FYI, we now have a WAIS index search engine internal to
the system as well, so we can index and serve template
oriented info as well. We're planning to use this to
gather and serve IAFA templates (among other things) and
we can use this for WWW, if the info available requires
it. If the WWW community can agree on a template
structure for documents this may be the best way to go.

FYI, we've already extended the system to index Gopher and
are testing the new collection now at a pilot site
provided by NEARNET in Boston (sorry, no general
availability yet, although it's not far away). This test
collection now indexes several hundred sites and is being
added to on a daily basis. Also FYI, the current gopher
index collection is tentatively called "gophind". Although
my partner despises the name, the rest of us here at Bunyip
Central think it's kinda cute. You'll know who won that
battle when we announce it to the entire net! :-)

As part of this development we've added a direct gopher
frontend onto the information, allowing you to choose
either the anonFTP or gophind collection through
gopher menus. We use the same internal database engine so
you have all the same search choices for gopher menus you
have for archie queries. We also have a WWW frontend
operating, although we're not sure that can be added as a
free upgrade at this point and are looking at the best way
to make this available. We'll keep you posted.

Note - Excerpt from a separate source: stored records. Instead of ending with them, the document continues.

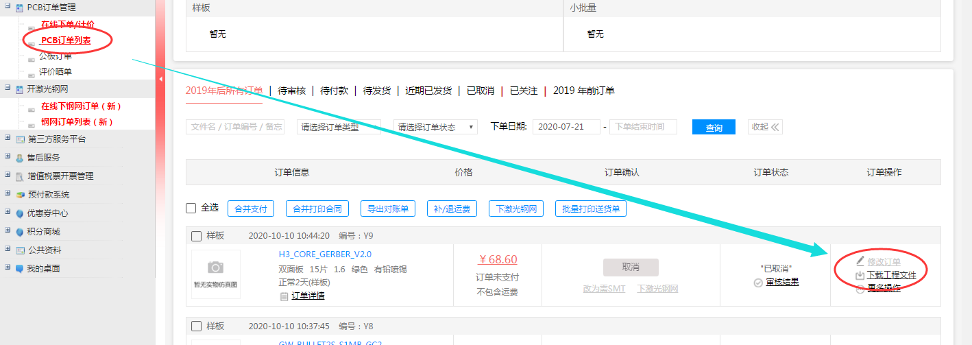
Task: Click the 预付款系统 icon in sidebar
Action: [x=20, y=195]
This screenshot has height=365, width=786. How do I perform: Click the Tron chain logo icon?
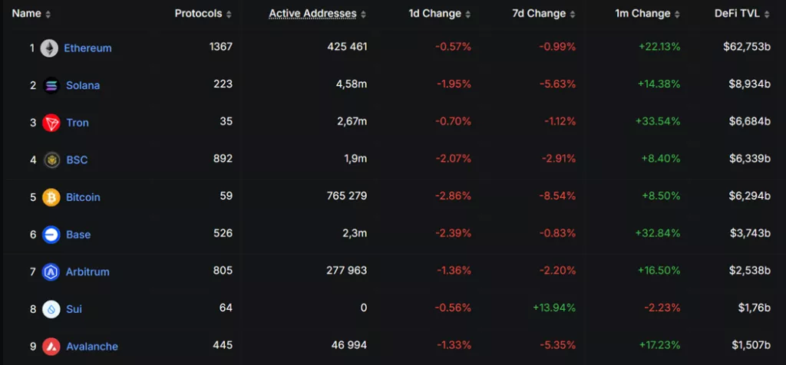pyautogui.click(x=51, y=123)
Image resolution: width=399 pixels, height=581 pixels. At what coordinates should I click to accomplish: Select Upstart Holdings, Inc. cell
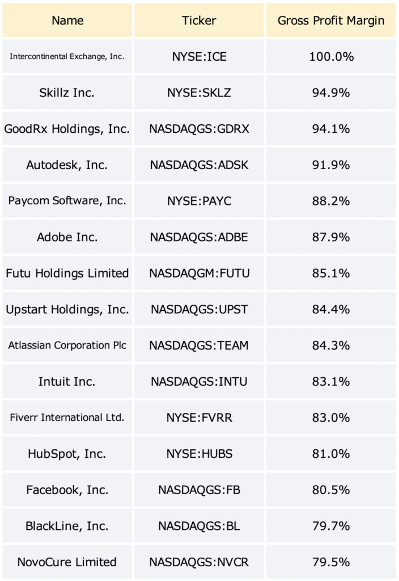(67, 309)
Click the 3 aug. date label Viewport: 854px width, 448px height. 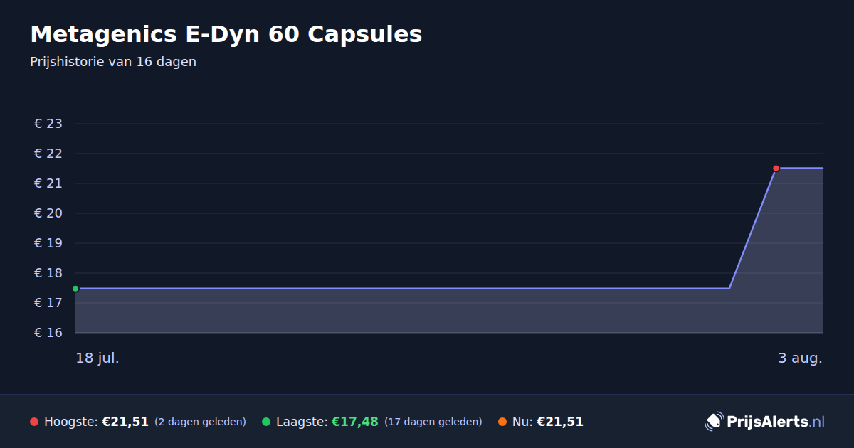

We hope to make the gopher index a part of the next
release currently scheduled for mid-April or so. It will
be offered to all existing archie sites as an additional
collection and they'll each choose individually whether to
offer this as part of their service. We then plan to start
serious work on the WWW index. Feedback and ideas are most
welcome and should be sent to "archie-group@bunyip.com".
Of course, we're also more than happy to see this
discussed on www-talk, as that's where the user community
for this service is to be found.

>
> That'd be kinda cool, wouldn't it.. ;-)

I hope so. The only question is what's the best stuff to
gather and index for a first pass. For that we need to
hear from the community, keeping in mind the tradeoff
between disk space and info desired. Can you all define a
simple template (or perhaps use one of the IAFA ones)? Is
the HEAD info enough? Once we know that the rest should be
fairly easy.

- peterd

-- 
------------------------------------------------------------------------------
  My proposal for funding the Internet is pretty simple. I vote we institute
  an "Information Superhighway" tax, the proceeds of which will be used to
  fund network infrastructure. The way this would work is simple - every time
  someone uses the words "Information Superhighway" or any of its derivatives
  we strike them with a sharp object and make them pay a $10 fee (of course,
  the sharp object is not actually needed to make this scheme work, it's just
  in there because it seems an appropriate thing to do...)
------------------------------------------------------------------------------